This blog started as Operation Desert Dove. Those of you who read LIFT will understand why. My first foray into flying falcons was with a Merlin and what I wanted was to hunt doves. I didn’t know a whole lot about pursuing this possibility, but I gave it my all. My merlin, Anza, did indeed catch a dove. Once. And as I approached, slowly, my glee carefully harnessed, the dove slipped from the falcon’s feet leaving her with a foot-full of feathers and a near-tantrum.
I decided I would have a better chance with a peregrine. I did have a better chance, but you also have a better chance of winning the lottery if you buy two tickets instead of one. Watching Anakin chase doves was the most beautiful breathtaking race I had ever witnessed all the same. He knocked them down. They got back up. In fact, we never actually caught a dove. We switched to ducks.
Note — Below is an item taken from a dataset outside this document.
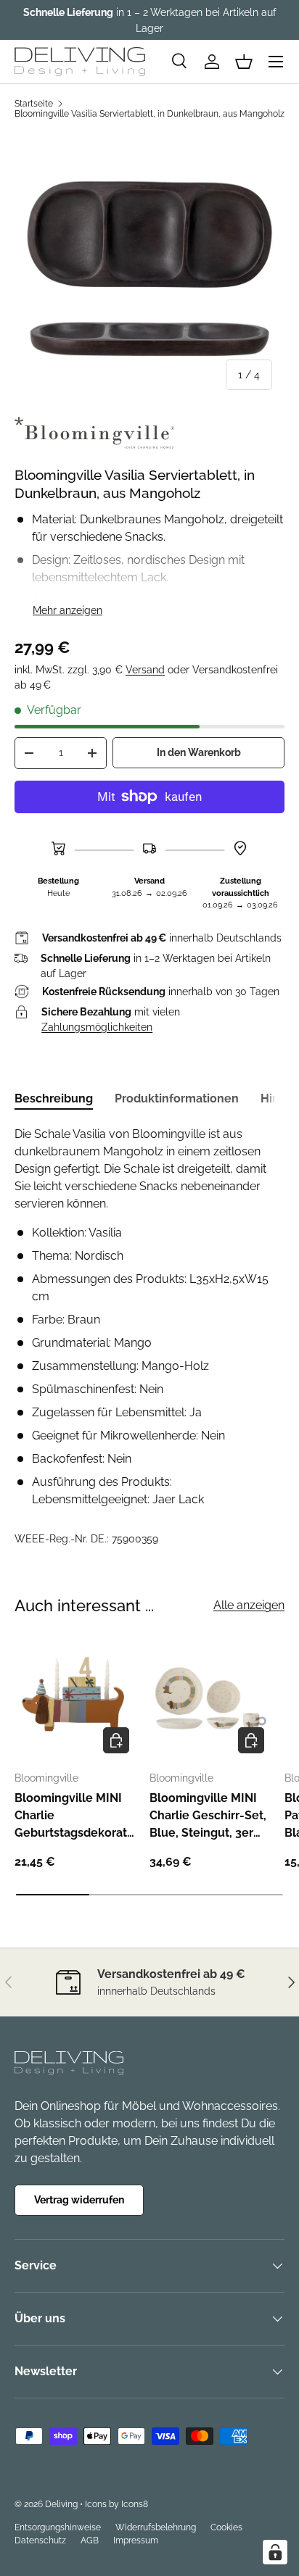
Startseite (34, 103)
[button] (244, 62)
I buy an upland game stamp every year anyway. It could happen one of these days. It could. What can I say? I believe in miracles. I also believe that bad things happen sometimes and you can’t always stop them.
On Friday night at 2AM, someone busted the driver’s side window to my truck and broke in. My truck is parked 20 feet from my bedroom window, which was open and I heard the glass break, but half-asleep, didn’t put it together. There wasn’t a whole lot to steal– a couple of small things tucked away in my center console. My Maglite in the glove box. The hawkbox and the small tackle box with all my transmitters, bells, clips and emergency equipment making tools behind the driver’s seat.
They took the tackle box.
I put it all together when I heard the door to the truck close. But by the time I jumped out of bed and ran outside, they were running down the street.
I suppose I should have taken the tackle box inside, but that’s neither here nor there. It’s gone. There were bits and pieces in that box that had been with me for 16 years now and they won’t be replaceable. Whoever stolen them, won’t even be able to sell them. They are simply lost.
And I won’t fly a bird without telemetry. So I can’t fly the hawk until I replace it. Talk about ruining your weekend. I was crushed. I had decided I would not name this Cooper’s hawk until he had caught game on his own. I would let him name himself and was certain that this would happen any day now, any next night. Tonight! But now it wouldn’t happen until I had a transmitter again.
Then this afternoon I heard a ruckus in the weathering yard and came running. The Coops and the peregrine aren’t exactly friendly and I worry about this. I expected to find something disastrous. To my surprise, the commotion was all about the hawk mantling over a meal. Dirt clod? Stink bug? No.
It was a mourning dove.
Mostly plucked, but a dove all the same. Thank goodness I have my upland game stamp.
After recovering from the shock of something so seemingly impossible, I became a falconer again. I grabbed the lure, garnished it and stepped my bird off for meal on the glove. He had broken in and had essentially cleaned the dove, feathers and entrails gone, the breast intact. In my mind, this was my reward, my earnings, a neatly cleaned dove breast. At last, I would have dove for at the very least an appetizer.
I called my friend Holly to tell her why I couldn’ t take her out hunting with me and to ask the best way to cook a dove. Then I followed her partner/superstar game chef Hank Shaw’s recipe as close as could, but stuffed the dove with rosemary, the only bright fresh spice I had. I served it on a bed of spinach and shared with the neighbors next door. I had never eaten dove and wanted to see my joy mirrored in another face and I wanted to tell the story of the hawk who found a way. My neighbors and I and their two very young sons nibbled on dove and grinned.
The falconry gods are hooligans.
They fly you high and drop you, pleased when you break into so many pieces on stone cliff bottoms and crawl away. The pull pranks and laugh in the moments when you are too brazen and bold, believing you are beyond bad luck. They punish you, providing long streaks of bad hunting when you forget game in your vest and become wasteful.
But the falconry gods are touched with humanity, I think, and have a great deal of clout. So every now and then, when the cards are stacks horrendously against you, they cut a deal with nature and give you a gift. They throw a dove in the weathering yard for a young hawk to catch. If you’re smart, you accept with stunned grace and say “thank you.”
And maybe you find yourself with a hawk named Irony.